-- Data for review follows --
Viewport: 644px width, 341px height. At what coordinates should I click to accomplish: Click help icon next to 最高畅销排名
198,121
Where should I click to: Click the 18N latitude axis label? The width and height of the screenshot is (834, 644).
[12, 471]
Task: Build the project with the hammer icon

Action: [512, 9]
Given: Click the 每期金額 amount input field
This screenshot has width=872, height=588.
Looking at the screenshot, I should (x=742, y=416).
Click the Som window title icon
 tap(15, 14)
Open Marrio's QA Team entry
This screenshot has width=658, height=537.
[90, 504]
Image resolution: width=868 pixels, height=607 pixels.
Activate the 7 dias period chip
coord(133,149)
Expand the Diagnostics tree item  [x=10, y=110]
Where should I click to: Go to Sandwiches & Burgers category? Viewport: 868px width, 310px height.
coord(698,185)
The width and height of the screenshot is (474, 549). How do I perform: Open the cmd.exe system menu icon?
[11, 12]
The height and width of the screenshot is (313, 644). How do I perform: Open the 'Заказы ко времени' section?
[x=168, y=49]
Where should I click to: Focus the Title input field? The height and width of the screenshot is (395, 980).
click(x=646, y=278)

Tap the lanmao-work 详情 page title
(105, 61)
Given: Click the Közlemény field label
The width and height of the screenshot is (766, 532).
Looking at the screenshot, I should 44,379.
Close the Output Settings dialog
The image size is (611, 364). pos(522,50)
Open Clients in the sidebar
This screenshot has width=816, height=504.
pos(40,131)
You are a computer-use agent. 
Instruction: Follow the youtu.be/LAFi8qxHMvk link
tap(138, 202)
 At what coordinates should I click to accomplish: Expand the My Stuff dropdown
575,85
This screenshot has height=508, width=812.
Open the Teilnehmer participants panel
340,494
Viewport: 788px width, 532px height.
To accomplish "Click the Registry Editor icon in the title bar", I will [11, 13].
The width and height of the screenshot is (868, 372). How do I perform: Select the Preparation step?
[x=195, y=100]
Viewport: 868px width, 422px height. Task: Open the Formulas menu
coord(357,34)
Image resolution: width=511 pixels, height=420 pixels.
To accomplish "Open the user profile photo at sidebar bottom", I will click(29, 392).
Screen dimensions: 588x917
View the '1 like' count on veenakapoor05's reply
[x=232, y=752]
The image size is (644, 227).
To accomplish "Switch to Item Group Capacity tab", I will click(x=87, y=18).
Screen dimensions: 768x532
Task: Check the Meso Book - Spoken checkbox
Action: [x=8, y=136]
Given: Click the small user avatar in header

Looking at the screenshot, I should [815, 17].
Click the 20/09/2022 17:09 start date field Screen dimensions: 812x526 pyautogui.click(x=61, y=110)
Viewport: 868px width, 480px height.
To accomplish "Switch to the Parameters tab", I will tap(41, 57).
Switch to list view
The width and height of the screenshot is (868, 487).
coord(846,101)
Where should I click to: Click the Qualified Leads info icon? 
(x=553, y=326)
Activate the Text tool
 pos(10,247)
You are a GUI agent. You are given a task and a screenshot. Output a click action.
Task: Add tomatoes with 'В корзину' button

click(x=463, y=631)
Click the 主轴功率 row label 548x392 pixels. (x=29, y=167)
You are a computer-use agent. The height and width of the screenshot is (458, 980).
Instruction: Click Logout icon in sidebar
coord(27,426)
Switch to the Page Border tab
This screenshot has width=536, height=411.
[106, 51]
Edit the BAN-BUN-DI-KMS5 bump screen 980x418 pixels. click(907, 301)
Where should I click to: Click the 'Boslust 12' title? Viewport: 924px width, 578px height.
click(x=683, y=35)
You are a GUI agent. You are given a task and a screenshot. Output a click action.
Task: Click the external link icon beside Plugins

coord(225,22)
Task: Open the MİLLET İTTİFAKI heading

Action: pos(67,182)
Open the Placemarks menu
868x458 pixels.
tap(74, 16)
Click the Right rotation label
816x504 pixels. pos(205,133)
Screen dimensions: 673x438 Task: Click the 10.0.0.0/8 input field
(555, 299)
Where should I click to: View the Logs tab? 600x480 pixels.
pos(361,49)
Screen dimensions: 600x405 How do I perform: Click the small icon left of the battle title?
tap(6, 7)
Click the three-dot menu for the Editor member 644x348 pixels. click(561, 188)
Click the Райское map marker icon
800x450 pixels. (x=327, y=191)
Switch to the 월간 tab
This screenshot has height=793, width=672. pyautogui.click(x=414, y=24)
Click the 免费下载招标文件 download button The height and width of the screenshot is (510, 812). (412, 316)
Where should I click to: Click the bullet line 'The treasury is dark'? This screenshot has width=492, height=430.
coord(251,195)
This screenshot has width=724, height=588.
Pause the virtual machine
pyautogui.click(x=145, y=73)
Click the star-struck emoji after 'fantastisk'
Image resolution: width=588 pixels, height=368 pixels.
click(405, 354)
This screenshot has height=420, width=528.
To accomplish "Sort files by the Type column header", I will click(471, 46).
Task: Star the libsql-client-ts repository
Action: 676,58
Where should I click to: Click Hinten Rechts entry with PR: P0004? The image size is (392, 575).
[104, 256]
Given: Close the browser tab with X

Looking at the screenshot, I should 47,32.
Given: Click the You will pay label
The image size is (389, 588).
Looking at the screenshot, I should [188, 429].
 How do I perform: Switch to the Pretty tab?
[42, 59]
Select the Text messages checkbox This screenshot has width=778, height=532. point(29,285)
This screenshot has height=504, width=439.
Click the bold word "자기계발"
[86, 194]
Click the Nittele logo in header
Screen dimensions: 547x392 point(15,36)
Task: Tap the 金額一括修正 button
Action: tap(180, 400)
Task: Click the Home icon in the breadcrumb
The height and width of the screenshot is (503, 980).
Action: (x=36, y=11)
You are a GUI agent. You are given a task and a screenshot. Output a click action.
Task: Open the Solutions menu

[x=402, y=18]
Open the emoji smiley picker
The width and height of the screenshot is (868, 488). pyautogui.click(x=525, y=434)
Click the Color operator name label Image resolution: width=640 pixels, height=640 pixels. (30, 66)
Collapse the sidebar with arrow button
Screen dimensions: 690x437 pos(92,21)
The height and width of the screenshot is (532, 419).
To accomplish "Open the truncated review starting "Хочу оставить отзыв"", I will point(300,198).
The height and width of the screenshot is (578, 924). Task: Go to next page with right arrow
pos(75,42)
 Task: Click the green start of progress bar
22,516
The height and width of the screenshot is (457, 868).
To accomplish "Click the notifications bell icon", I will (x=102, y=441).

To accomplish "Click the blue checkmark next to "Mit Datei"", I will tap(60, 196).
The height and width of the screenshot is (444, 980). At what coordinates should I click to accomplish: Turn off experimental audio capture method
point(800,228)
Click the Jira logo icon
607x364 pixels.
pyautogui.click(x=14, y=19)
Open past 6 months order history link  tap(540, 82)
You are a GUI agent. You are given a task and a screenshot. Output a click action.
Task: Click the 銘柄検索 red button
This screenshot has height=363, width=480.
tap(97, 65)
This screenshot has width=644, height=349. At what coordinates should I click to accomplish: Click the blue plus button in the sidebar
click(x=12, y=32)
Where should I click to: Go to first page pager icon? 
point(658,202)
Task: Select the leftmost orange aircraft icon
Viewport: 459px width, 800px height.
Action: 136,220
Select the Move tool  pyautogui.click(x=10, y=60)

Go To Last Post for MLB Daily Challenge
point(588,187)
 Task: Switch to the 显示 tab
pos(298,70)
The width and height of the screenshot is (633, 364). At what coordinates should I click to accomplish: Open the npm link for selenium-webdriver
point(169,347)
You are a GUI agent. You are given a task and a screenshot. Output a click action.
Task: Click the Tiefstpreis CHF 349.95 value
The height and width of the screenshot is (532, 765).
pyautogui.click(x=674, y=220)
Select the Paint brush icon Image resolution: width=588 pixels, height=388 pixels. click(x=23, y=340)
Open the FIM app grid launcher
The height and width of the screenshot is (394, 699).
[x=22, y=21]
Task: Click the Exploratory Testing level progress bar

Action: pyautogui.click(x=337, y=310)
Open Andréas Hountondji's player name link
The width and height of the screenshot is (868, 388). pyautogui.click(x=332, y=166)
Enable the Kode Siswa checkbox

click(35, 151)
-- Data for review concluded --
* _Exercise goal_:
Exactly repeat the lines above, from the opening line through the one with "Expand the Diagnostics", and include nothing else.

* _Task output_:
Viewport: 644px width, 341px height. At what coordinates should I click to accomplish: Click help icon next to 最高畅销排名
198,121
Where should I click to: Click the 18N latitude axis label? The width and height of the screenshot is (834, 644).
[12, 471]
Task: Build the project with the hammer icon

Action: [512, 9]
Given: Click the 每期金額 amount input field
This screenshot has width=872, height=588.
Looking at the screenshot, I should (x=742, y=416).
Click the Som window title icon
 tap(15, 14)
Open Marrio's QA Team entry
This screenshot has width=658, height=537.
[90, 504]
Image resolution: width=868 pixels, height=607 pixels.
Activate the 7 dias period chip
coord(133,149)
Expand the Diagnostics tree item  [x=10, y=110]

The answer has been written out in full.